En France, comme dans la plupart des pays développés, l’essentiel des inégalités éducatives entre les sexes ont disparu, voire se sont inversées au profit des filles. Les filles obtiennent en moyenne de meilleurs résultats que les garçons aux évaluations scolaires nationales, étudient plus longtemps et sont davantage diplômées du supérieur. Sur le marché du travail, elles sont devenues majoritaires dans des professions prestigieuses traditionnellement dominées par les hommes, telles que le droit ou la médecine. Une différence importante demeure cependant : les filles restent massivement sous-représentées dans les sciences dures.
En France, seulement 15 % des chercheurs à l’université en mathématiques sont des femmes. Aux Etats-Unis, elles ne constituent que 25 % des effectifs des professions scientifiques, de l’ingénierie, de l’informatique ou des mathématiques (National Science Foundation, 2006). Le fait que les hommes restent largement majoritaires dans ces métiers constitue ainsi l’une des distinctions les plus persistantes entre emploi féminin et masculin.

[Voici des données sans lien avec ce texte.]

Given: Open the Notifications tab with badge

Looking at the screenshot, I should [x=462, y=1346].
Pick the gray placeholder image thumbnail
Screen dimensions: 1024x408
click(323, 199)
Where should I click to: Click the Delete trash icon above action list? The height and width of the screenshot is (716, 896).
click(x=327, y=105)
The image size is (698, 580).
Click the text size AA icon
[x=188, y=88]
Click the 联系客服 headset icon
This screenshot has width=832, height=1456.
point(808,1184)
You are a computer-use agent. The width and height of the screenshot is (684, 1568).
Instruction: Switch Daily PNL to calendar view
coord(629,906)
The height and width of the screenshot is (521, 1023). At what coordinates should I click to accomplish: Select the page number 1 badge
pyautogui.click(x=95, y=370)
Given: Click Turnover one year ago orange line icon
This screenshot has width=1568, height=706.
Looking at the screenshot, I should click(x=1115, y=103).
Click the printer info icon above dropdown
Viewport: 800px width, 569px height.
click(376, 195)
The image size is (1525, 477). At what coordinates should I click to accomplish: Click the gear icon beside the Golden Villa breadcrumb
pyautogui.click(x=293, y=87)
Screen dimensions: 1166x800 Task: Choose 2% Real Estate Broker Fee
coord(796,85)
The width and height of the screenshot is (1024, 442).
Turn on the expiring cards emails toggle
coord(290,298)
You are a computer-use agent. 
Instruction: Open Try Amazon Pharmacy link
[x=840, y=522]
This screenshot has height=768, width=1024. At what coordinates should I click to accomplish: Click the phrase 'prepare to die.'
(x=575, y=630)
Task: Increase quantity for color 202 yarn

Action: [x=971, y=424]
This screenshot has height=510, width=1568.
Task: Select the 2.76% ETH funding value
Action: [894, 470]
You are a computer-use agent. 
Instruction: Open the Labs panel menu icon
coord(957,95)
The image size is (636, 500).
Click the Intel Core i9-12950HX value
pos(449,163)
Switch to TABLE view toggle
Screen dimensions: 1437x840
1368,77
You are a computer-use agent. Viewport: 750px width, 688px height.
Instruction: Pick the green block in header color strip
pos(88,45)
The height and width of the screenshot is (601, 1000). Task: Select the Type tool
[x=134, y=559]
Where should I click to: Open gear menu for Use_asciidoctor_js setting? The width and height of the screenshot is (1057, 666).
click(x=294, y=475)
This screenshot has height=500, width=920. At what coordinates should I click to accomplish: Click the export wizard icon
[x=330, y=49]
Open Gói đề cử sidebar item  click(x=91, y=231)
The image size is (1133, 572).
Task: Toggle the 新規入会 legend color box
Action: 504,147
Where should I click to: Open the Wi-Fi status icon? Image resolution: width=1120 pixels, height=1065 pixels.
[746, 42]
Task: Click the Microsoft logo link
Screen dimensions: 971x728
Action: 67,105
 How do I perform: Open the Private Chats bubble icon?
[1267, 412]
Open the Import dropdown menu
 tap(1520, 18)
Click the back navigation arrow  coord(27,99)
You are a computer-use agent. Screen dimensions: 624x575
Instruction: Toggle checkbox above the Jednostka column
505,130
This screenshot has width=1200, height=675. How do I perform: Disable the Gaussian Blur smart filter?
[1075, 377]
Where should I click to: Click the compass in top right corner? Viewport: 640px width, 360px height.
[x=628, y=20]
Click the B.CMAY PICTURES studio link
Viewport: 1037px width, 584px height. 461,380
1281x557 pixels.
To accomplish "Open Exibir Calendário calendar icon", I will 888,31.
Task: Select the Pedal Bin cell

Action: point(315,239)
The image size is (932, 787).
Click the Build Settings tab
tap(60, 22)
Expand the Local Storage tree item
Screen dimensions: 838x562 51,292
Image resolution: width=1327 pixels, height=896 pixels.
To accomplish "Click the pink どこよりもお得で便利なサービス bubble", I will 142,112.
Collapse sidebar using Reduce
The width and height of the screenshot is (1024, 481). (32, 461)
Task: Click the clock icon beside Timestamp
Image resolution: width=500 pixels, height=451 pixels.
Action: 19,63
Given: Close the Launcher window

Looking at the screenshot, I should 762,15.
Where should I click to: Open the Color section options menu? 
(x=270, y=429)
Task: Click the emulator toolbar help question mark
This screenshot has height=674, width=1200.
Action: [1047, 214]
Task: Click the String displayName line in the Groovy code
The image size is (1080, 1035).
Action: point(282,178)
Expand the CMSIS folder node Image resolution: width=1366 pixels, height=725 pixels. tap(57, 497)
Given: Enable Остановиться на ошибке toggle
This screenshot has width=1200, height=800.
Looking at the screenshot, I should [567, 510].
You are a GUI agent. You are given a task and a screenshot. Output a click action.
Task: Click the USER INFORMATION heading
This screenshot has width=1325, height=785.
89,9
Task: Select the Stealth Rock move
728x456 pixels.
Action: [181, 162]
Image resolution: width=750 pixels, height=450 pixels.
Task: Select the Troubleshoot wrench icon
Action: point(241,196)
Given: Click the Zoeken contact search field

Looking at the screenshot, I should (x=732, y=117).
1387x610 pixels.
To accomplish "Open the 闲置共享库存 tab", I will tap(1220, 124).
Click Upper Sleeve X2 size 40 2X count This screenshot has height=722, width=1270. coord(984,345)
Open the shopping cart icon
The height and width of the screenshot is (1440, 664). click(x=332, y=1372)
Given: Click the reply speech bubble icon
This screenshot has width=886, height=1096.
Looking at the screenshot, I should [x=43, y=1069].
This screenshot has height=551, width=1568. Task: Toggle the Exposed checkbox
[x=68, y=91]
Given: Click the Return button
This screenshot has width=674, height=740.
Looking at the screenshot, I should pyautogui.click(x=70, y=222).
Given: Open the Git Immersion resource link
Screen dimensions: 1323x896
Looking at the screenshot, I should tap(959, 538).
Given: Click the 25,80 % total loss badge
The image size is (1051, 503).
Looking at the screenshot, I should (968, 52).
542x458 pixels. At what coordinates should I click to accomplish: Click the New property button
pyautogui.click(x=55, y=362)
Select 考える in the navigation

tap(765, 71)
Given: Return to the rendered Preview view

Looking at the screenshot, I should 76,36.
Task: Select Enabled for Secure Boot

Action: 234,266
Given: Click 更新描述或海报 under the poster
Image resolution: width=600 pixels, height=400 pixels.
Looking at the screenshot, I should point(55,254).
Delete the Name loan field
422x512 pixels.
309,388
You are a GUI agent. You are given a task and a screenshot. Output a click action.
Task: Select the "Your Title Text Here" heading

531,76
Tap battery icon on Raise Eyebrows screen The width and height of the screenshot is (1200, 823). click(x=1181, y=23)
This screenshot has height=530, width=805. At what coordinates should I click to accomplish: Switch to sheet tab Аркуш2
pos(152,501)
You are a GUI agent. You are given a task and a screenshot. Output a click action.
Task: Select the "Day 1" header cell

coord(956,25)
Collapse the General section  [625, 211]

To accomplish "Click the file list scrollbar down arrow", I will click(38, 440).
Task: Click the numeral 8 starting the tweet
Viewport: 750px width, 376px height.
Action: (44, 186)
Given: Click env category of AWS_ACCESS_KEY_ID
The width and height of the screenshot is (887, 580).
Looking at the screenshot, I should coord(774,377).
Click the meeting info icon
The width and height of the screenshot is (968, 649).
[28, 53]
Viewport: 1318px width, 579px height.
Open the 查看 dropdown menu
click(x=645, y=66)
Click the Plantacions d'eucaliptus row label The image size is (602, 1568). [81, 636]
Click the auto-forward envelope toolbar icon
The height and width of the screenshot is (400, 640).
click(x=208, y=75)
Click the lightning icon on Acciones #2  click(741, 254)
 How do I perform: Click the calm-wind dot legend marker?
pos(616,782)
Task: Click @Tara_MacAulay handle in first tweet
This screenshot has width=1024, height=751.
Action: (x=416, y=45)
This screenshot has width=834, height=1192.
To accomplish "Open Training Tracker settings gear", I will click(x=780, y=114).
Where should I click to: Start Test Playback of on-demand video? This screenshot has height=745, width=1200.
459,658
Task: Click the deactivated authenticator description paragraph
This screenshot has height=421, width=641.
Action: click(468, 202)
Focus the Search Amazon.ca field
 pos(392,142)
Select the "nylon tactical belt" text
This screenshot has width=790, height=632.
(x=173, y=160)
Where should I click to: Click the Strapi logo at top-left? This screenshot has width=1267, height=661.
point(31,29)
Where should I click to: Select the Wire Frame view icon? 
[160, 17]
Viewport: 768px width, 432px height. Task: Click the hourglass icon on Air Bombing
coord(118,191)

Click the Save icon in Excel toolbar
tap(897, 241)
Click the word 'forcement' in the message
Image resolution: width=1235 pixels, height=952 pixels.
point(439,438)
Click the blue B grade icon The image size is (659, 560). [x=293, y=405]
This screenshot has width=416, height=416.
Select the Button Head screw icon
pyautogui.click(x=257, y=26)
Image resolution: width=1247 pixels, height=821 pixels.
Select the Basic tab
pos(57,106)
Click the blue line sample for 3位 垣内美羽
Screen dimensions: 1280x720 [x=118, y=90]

La ségrégation de genre qui s’opère entre filières scientifiques et littéraires explique en effet une part substantielle des écarts de salaires entre hommes et femmes.
Ce problème est accentué en France par l’importance donnée à l’excellence mathématique, et par le système élitiste des classes préparatoires aux Grandes écoles. La quasi-absence de filles dans les classes préparatoires de mathématiques, physique ou sciences de l’ingénieur, où elles représentent environ 15 % des effectifs, apparaît donc comme un fort déterminant potentiel des écarts de salaires entre les hommes et les femmes, et en particulier du « plafond de verre » observé en France : la sous-représentation des femmes dans les postes à responsabilité tient en partie à leur présence seulement marginale dans les filières menant à ces postes.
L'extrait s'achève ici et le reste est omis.